High fives all around—you’ve just launched another website. It’s truly cathartic when a team’s work fulfills the goals and objectives of a project. But as the project lead, if someone asked, “How much profit did your team generate?”, would you know the answer?
Ideally, you would, because you’ve been keeping track of your costs over the past months. Evaluating project profitability as your project progresses enables you to monitor hours used and assess the efficiency of your project process so you can make strategic adjustments.
If you haven’t been tracking costs incrementally, it’s not too late to make sense of the numbers. Determining project profitability in a digital agency, or really any service-based business, comes down to understanding your costs. Let’s break down one way to determine profitability for a project team, based on time-tracking data.
Calculating staff cost
While your timesheets will give you a record of how many hours were spent on a project in what duration, you’ll first need to calculate the hourly cost of your project team members to be able to convert that time to dollars. First, you can calculate a daily cost by adding the annual cost of the employee (i.e. their salary), to their annual cost for medical benefits (just what the company pays if they pay at all), plus the annual employer paid taxes (i.e. social security, medicare, FUTA!) and dividing that sum by the number of workdays in your business year. Then, divide your daily cost by the number of hours your staff works in a day. The formula looks like this:
(Annual salary + annual paid benefits per employee + annual employer paid taxes per employee) / work days in company year = employee daily cost
Daily cost / hours worked per day = employee hourly cost
Using timesheet data and tables to make “cents” of it all
Now that you know your per-employee hourly costs, there’s no reason to wait until the end of a project to make meaning from your data. When you review your team’s timesheets, make it a practice to track profitability as well.
For each project I lead, I track the total hours each team member bills, as well as a few other key figures:
Percentage of billable time: Divide the hours the employee billed to a project by the total hours they worked for the week. This is a quick reference for how much billable time that employee applied to project work, and it also allows you to track to see who is under or overworked!. Practitioners at Happy Cog shoot for 80% billability in a given week.
Staff cost: That number of hours multiplied by the employee’s hourly rate. This is the baseline for achieving profitability.
Staff revenue: The number of hours multiplied by the employee’s billable rate. This is how much revenue an employee generates through their work effort.
Staff profit: Staff revenue minus staff cost tells us how much money is left over to invest back into the project, the business, or our team.
Consider incorporating a column in your spreadsheet that validates your table formulas, and adds up the sum of these tallies across projects. For the total staff revenue and staff profits, we don’t count any non-billable figures, so our overall profitability is based solely on client work.

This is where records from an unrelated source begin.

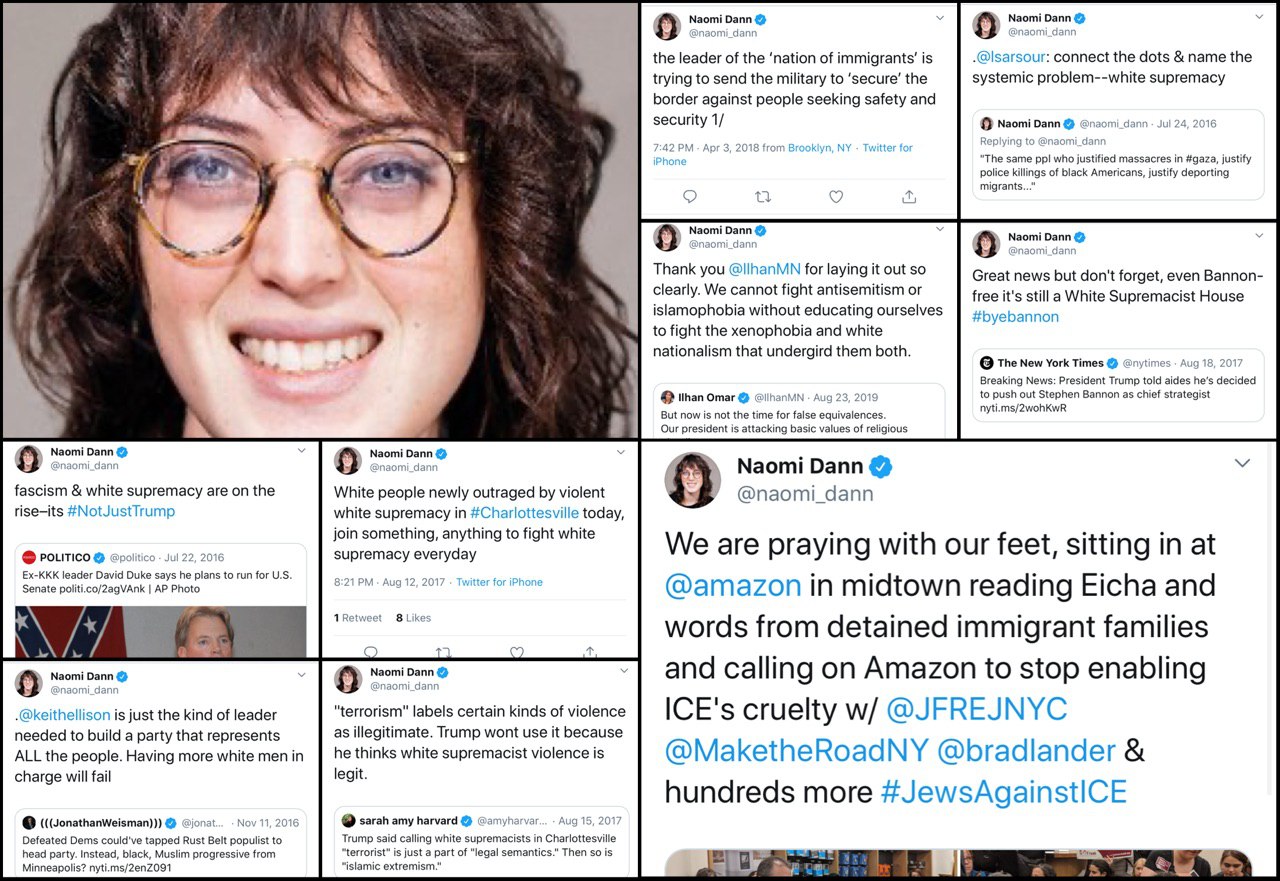This screenshot has width=1280, height=881.
Task: Open Brooklyn, NY location link
Action: coord(820,148)
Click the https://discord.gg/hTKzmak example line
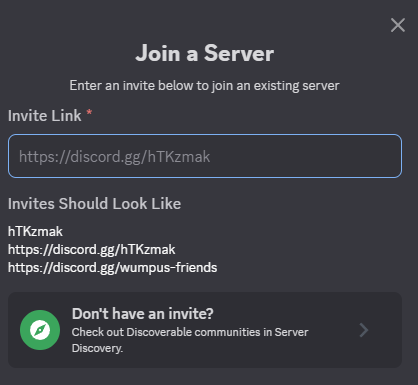Image resolution: width=418 pixels, height=385 pixels. pyautogui.click(x=91, y=249)
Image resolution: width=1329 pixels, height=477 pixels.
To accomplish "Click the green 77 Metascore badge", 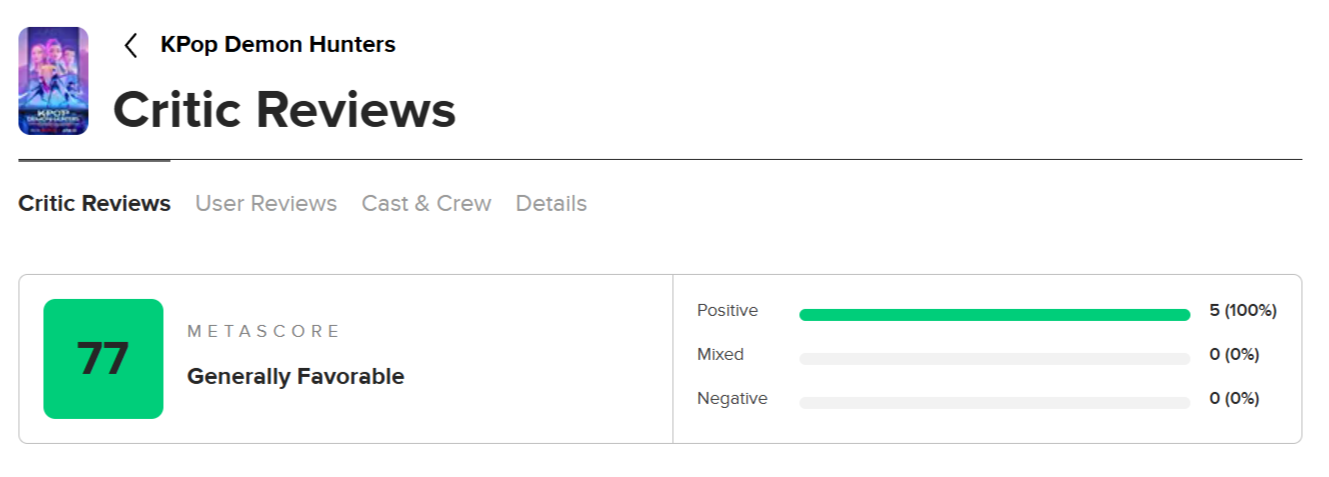I will 103,359.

Having a clear understanding of your costs allows you to calculate your work’s profitability. While I wouldn’t recommend making drastic changes in project approach week-to-week based on your calculations, keeping up with your tallies will help you assess how your project team works, who does the work, and how effective and efficient they are at doing the work over time. At an even higher level, doing so forces you to step back and look at how you’re managing your costs and valuing your services in today’s market.